An Explication Of Tennyson's The Lady Of Shalott

1160 words - 5 pages

An Explication of Tennyson's The Lady of Shalott

    Children often grow up listening to fairy tales.  Repunsel is one fairy tale about a girl cursed to live a life of isolation in a tower.  She longs to break free from seclusion and become part of the outside world.  She eventually finds her one true love and risks her life to be with him.  "The Lady of Shalott" by Lord Alfred Tennyson relates to Repunsel in many ways.  In this poem, Tennyson tells a story of isolation.  The woman in this ballad is also doomed to remain on her sheltered island eternally.  If she even looks out at Camelot, she will die.  She finally sees her "red-cross knight" (line 78).  The Lady of Shalott escapes from her "silent isle imbower[ed]," yet dies a tragic death before she even meets Lnacelot (17).  In reality, many people do not experience this extreme form of seclusion, although it is very common for someone to change his/her life or even risk it to be with the person he/she loves.


Tennyson starts out with the total seclusion of the beautiful, young Lady of Shalott surrounded by "Four gray walls, and four gray towers" (15).  She knows nothing of the humanity outside of her chambers.  Her only knowledge of reality is the shadows she sees through her "mirror clear" (46) and the web she "weaves by night and day" (37).  At this point in the ballad, the reader does not know whether the Lady of Shalott is forced to be in this situation or chooses to live a life of complete isolation.  She seems quite content with her present surroundings.  Looking through her crystal mirror is all she needs to sing her "song that echoes cheerly" (30).  The lady has no desire to leave her private world because she is unaware of any other kind of life.  She knows very little of the "many-towered Camelot," (5) and intends to keep it that way. 

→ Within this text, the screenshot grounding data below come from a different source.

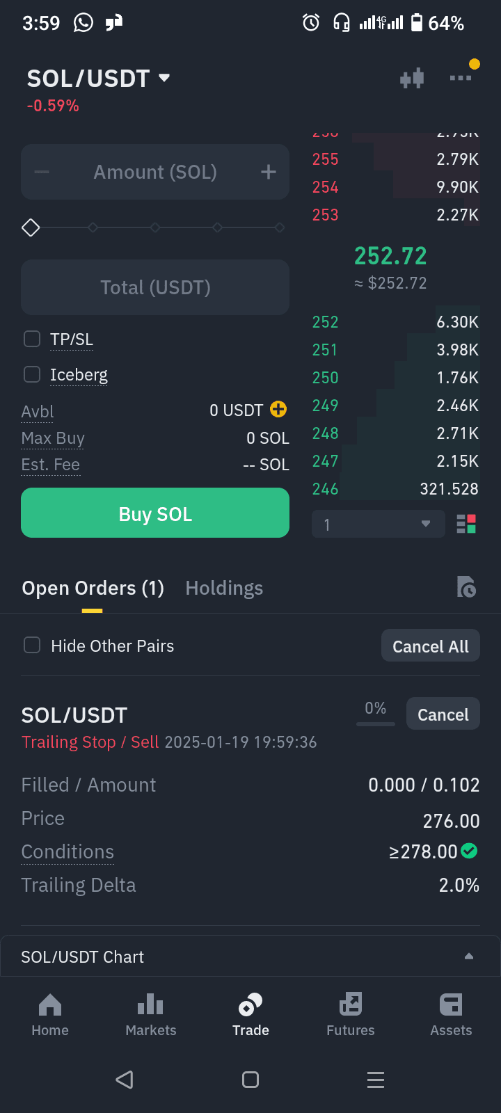Open the Futures navigation icon
Viewport: 501px width, 1113px height.
pos(351,1004)
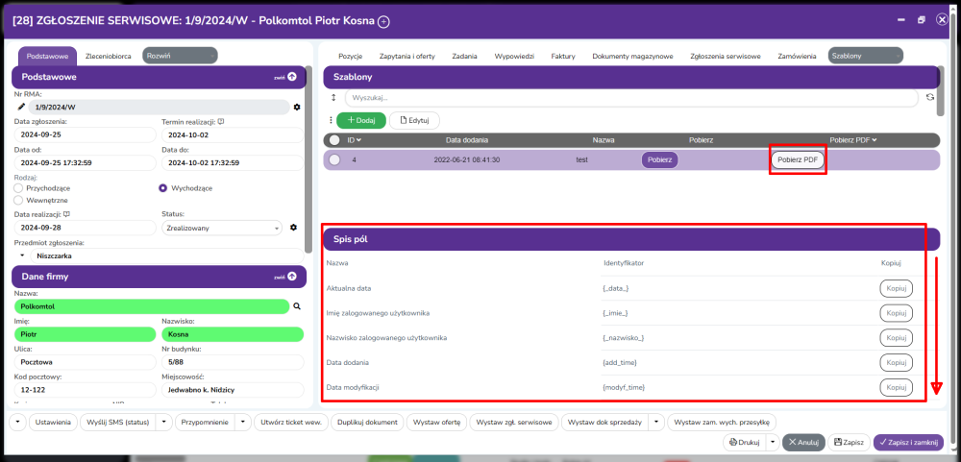
Task: Click the plus icon next to window title
Action: pos(384,21)
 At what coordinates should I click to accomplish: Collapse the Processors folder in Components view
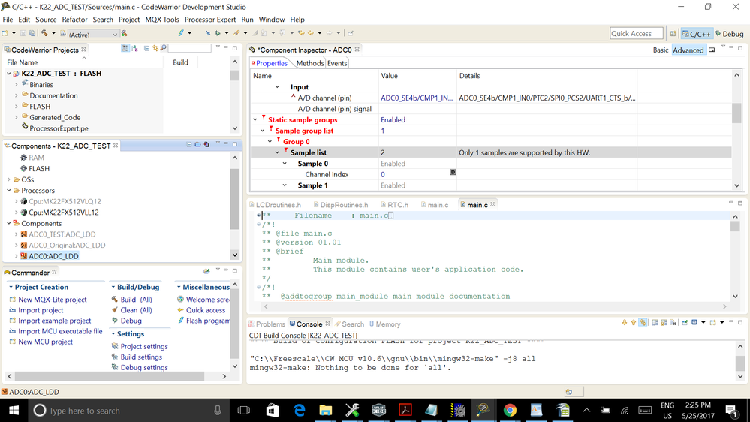click(x=9, y=191)
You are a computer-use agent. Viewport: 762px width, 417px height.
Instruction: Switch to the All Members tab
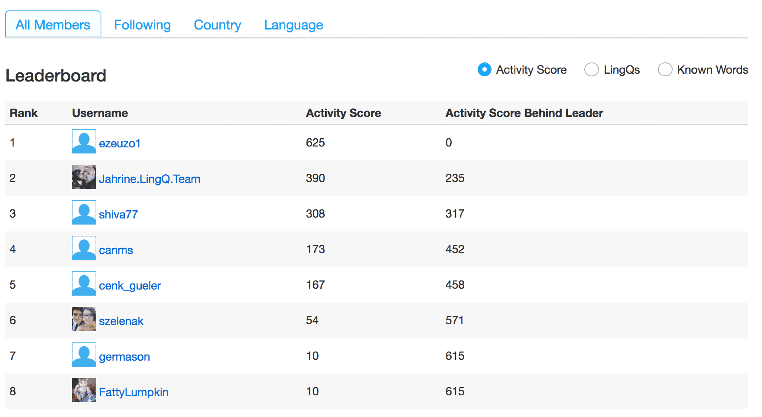click(x=53, y=25)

Things suddenly change when the Lady of Shalott observes "two lovers lately wed" (70).  She starts to see the possibilities the outside world has to offer, but realizes that these advantages are far beyond her reach.  The lady begins to regret her seemingly unimportant life inside her chambers.  This passage could be viewed as the gradual aging of the Lady of Shalott.  She is developing her consciousness and questioning her existence.  She no longer wants to live a life of seclusion, yet she has nowhere to go, or no one to turn to.  Tennyson remarks, "She hath no loyal knight and true" (62).  It is during this part of the ballad where the curse of unknown origin and consequence is mentioned: "She has heard a whisper say, / A curse is on her if she stay / To look down to Camelot" (39-41).  Tennyson arouses curiosity and builds up tension, while " [ . . . ] she weaveth steadily, / And little other care hath she" (43-44).  When the Lady of Shalott bemoans, "I am half sick of shadows" the poet marks a turning point of the poem (71).  The reader is now attentive and interested in the outcome of the story.